Riccardo non aveva ancora amato: come la maggior parte degli uomini egli aveva trasvolato su tutto, sfiorato tutto; ma non era giunto mai al fondo di un cuore, non aveva conosciuto quel profondo possedimento morale che costituisce unicamente l’amore, che unicamente lo autorizza, che eleva il possedimento fisico fino alla sua celeste sublimità, e la cui privazione fa sì che molti di coloro i quali credono di avere smisuratamente amato, muoiono senza aver conosciuto questo divino sentimento.


Fu quindi una serie di sensazioni nuove e profonde quella che venne a ridestare la sensibilità assopita del giovine.
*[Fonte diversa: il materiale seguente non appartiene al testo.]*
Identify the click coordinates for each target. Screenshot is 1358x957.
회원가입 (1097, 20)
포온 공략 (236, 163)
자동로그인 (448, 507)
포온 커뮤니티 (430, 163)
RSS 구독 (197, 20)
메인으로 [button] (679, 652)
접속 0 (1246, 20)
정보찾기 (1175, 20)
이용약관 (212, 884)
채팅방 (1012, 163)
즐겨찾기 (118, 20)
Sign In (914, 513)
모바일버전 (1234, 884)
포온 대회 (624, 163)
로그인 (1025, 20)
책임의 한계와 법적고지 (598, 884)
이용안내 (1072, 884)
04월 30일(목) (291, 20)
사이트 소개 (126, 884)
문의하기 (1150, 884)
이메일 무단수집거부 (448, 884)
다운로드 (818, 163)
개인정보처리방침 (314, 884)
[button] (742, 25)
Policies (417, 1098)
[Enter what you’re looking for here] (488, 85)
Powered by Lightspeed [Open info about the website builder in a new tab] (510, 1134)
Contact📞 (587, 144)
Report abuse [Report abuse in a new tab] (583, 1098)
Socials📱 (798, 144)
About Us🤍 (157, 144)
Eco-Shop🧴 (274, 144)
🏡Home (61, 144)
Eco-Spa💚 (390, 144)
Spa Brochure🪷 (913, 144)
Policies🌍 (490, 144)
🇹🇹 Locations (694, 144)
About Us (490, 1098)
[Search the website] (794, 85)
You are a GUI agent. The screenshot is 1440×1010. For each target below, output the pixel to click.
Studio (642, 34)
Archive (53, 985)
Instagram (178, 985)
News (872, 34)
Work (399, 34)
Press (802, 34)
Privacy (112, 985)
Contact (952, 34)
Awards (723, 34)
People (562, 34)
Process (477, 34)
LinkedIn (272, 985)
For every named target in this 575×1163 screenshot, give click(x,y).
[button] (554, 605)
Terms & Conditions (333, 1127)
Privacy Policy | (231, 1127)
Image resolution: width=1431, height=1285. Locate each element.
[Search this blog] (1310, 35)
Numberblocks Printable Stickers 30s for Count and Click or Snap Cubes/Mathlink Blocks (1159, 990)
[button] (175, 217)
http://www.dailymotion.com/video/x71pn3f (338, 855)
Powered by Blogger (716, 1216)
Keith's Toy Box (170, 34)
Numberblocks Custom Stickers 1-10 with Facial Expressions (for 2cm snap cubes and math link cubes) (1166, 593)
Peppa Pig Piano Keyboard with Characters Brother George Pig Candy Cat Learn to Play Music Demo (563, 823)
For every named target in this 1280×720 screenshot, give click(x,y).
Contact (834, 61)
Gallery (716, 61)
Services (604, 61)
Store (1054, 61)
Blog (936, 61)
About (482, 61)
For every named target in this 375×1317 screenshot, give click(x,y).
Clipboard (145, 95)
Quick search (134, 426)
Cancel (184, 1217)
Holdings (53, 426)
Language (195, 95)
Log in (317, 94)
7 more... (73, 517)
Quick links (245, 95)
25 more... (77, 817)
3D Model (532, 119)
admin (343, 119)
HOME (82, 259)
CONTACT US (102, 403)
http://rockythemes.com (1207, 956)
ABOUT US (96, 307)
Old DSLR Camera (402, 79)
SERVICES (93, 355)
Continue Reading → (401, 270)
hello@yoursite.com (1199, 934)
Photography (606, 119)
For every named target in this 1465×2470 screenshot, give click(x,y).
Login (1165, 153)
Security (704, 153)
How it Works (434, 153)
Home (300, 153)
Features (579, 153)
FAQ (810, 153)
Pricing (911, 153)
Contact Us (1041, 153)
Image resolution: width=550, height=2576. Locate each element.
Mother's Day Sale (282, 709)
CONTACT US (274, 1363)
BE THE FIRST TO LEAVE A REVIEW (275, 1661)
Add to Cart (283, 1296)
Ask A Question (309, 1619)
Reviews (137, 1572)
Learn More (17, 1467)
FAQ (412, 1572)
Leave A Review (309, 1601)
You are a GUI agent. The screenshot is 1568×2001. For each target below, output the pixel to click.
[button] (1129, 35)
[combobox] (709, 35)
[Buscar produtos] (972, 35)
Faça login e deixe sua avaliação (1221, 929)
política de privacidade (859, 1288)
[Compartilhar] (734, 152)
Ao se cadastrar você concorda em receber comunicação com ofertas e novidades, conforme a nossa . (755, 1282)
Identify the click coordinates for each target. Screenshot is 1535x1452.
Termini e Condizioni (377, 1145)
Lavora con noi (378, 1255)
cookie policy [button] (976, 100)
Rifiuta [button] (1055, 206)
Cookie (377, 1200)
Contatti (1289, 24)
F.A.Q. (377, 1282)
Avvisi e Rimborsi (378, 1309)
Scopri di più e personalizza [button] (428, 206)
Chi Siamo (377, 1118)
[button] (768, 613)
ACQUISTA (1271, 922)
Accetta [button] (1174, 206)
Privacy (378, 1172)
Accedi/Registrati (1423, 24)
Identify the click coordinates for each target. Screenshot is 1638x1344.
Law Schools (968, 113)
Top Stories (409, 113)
Riccardo si vide come risvegliato da uno di quei sogni, i quali ci sembrano così belli, così lusinghieri nel sonno, e che al mattino ci appaiono insipidi e vani. Allo svelarsi di questa verità egli avrebbe potuto rinvenire un conforto nelle seduzioni della sua vita avvenire, ma questa dolcezza eragli amareggiata da un convincimento terribile, dalla perdita inevitabile di Anna.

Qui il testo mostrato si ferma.